James wishes women would stop smiling at him on the street. ‘What is the point of going out and smiling at me or even glancing in my direction if it just means little to you?’ He raises his voice in frustratio­n. ‘Just stop. If it doesn’t mean anything to you then please, stop it. It means everything to me.’

It is a scorching Wednesday in July and as the rest of the country gathers in pubs and parks to watch England’s first World Cup semi-final in 28 years, 19-year-old James sits alone in his bedroom in his mother’s house in Wigan, reflecting on his all-consuming obsession with sex. ‘Every decision I’ve made about clothing is for the purpose of probably having sex, or probably getting some attention whatsoever… I feel lust towards nearly every woman I see. I don’t actually have any standards. I like women, practicall­y all women. They just don’t seem to like me.’

James plans to study pharmacolo­gy at university but doubts he will ever have a successful career. Speaking over the telephone using a pseudonym, he describes how repeated rejections from women have led him to extreme self-loathing. Besides going to college – where he studies biology, chemistry, and psychology – and his shifts as a support worker caring for people with disabiliti­es, he rarely leaves his bedroom. The walls are covered in grey wallpaper with no posters or pictures, and there are few personal objects except for a Playstatio­n 4 – he spends his time playing a fantasy role-playing game, Ni no Kuni II. ‘I have no actual friends, no close relationsh­ips to what you would define a friend... I don’t go out… I don’t do the things that other teenagers do. Because, it is so much…’ He pauses. ‘It is so much of a mental strain personally to engage with people.’

James calls himself an ‘incel’, short for involuntar­y celibate. The term was coined in 1993 by a Canadian woman named Alana who used it to describe her experience­s as a college-aged virgin, but in recent years it has come to mean something altogether more sinister. It is now shorthand for an online community of men who want romantic or sexual partners but can’t find them, so they blame women, considerin­g them manipulati­ve and sluttish ‘Stacys’ (one of many words in the incel dictionary). ‘It feels like being the scientist who figured out nuclear fission and then discovers it’s being used as a weapon for war,’ Alana said in an interview earlier this year.

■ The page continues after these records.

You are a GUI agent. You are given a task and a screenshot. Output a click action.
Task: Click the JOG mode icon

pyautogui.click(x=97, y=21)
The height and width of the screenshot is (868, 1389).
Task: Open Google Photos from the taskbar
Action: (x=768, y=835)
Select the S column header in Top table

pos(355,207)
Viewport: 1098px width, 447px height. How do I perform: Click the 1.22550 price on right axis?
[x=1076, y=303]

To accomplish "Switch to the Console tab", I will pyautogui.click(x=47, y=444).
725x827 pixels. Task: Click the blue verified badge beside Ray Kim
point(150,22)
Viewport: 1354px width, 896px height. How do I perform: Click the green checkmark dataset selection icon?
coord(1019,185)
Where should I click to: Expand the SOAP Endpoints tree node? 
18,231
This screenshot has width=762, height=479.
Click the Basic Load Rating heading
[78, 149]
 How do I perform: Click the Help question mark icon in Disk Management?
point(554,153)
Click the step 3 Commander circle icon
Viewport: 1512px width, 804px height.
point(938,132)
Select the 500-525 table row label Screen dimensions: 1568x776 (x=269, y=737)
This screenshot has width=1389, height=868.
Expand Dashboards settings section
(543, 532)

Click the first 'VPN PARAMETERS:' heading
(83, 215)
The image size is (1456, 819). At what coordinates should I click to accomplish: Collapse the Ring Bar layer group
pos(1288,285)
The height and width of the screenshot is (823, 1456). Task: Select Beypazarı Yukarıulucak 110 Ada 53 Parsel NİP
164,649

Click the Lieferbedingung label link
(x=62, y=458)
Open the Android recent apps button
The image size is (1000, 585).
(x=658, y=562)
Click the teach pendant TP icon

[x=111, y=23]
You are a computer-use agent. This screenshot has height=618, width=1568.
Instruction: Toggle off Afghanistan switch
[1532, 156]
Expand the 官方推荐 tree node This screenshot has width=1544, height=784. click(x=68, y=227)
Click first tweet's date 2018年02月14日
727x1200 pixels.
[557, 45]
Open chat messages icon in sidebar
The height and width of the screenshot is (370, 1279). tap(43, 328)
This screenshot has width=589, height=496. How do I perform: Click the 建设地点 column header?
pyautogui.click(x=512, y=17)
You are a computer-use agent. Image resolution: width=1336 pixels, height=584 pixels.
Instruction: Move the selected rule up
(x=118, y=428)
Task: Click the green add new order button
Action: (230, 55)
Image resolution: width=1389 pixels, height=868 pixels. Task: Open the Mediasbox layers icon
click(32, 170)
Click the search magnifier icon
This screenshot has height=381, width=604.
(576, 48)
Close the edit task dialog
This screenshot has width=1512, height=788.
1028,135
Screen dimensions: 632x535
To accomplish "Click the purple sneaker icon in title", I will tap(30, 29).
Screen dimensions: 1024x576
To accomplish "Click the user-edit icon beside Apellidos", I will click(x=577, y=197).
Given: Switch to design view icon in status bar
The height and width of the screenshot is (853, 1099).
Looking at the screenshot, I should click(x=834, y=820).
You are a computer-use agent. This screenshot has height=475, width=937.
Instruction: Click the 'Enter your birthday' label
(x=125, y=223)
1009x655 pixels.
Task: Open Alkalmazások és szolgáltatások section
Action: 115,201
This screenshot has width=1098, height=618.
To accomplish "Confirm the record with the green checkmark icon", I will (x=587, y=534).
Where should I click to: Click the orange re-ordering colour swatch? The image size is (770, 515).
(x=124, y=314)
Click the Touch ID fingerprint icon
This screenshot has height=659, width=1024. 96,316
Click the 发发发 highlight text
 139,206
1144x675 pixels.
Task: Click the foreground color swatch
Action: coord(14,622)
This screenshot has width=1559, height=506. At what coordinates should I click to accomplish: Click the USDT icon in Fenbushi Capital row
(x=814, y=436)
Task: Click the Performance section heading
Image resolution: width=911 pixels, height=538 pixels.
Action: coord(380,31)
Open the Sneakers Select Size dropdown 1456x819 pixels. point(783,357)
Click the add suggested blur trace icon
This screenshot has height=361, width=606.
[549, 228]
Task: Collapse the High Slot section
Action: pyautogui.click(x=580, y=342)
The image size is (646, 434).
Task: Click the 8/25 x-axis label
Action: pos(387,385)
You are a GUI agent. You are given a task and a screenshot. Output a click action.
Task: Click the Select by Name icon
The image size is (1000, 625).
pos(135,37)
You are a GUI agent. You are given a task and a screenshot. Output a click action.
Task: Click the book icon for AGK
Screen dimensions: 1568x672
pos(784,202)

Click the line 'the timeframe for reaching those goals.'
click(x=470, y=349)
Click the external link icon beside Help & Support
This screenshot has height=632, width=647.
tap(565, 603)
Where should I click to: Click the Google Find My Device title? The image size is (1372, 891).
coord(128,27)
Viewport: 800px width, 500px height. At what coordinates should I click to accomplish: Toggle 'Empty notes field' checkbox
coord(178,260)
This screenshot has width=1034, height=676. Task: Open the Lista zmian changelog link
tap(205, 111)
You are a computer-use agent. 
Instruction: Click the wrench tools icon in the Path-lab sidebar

Although many incels express longing for females, a sense of rejection often turns that desire to violent hatred of women. The battlegrou­nds are online forums where incels vent their anger and fuel each other’s. ‘I f—ing F—ING HATE women !!!!! They don’t deserve any rights because they are not even human, they are poor imitations of a human being therefore they should be treated like shit,’ reads one recent post on a popular incel website, Incels.me. On the same site, someone recently posted a video of a young girl, roughly four years old, rejecting a boy who tries to dance with her at a party. ‘Absolutely disgusting,’ the user wrote. ‘She won’t be laughing when he snaps one day and goes on a rampage.’

Jacob Davey, a researcher at counter-extremism think tank the Institute for Strategic Dialogue (ISD) in London, says that internet culture has been ‘weaponised’ and likens incel radicalisa­tion to vulnerable teenagers driven to extremes on pro-anorexia forums and those convinced to join Isil via social media. ‘In their ideology women are often seen as sexual gatekeeper­s, and incels imagine a power dynamic where women actively exclude them from achieving a sexually fulfilled existence, reinforcin­g an entitled attitude to sex, which can go as far as the justificat­ion of rape.’ Or, in some instances, murder.

In 2014, Elliot Rodger, the 22-year-old son of a Hollywood film-maker, went on a stabbing and shooting spree killing six people in the college town Isla Vista in California, before turning the gun on himself. A day earlier, he sat in his car and recorded a video in which he described his plan to target the ‘hottest’ sorority house, Alpha Phi. ‘For the last eight years of my life, ever since I hit puberty, I’ve been forced to endure an existence of loneliness, rejection and unfulfille­d desires all because girls have never been attracted to me,’ he said. ‘Girls gave their affection, and sex and love to other men but never to me… I’ve never even kissed a girl… It has been very torturous… It’s not fair, you girls have never been attracted to me… I will punish you for it.’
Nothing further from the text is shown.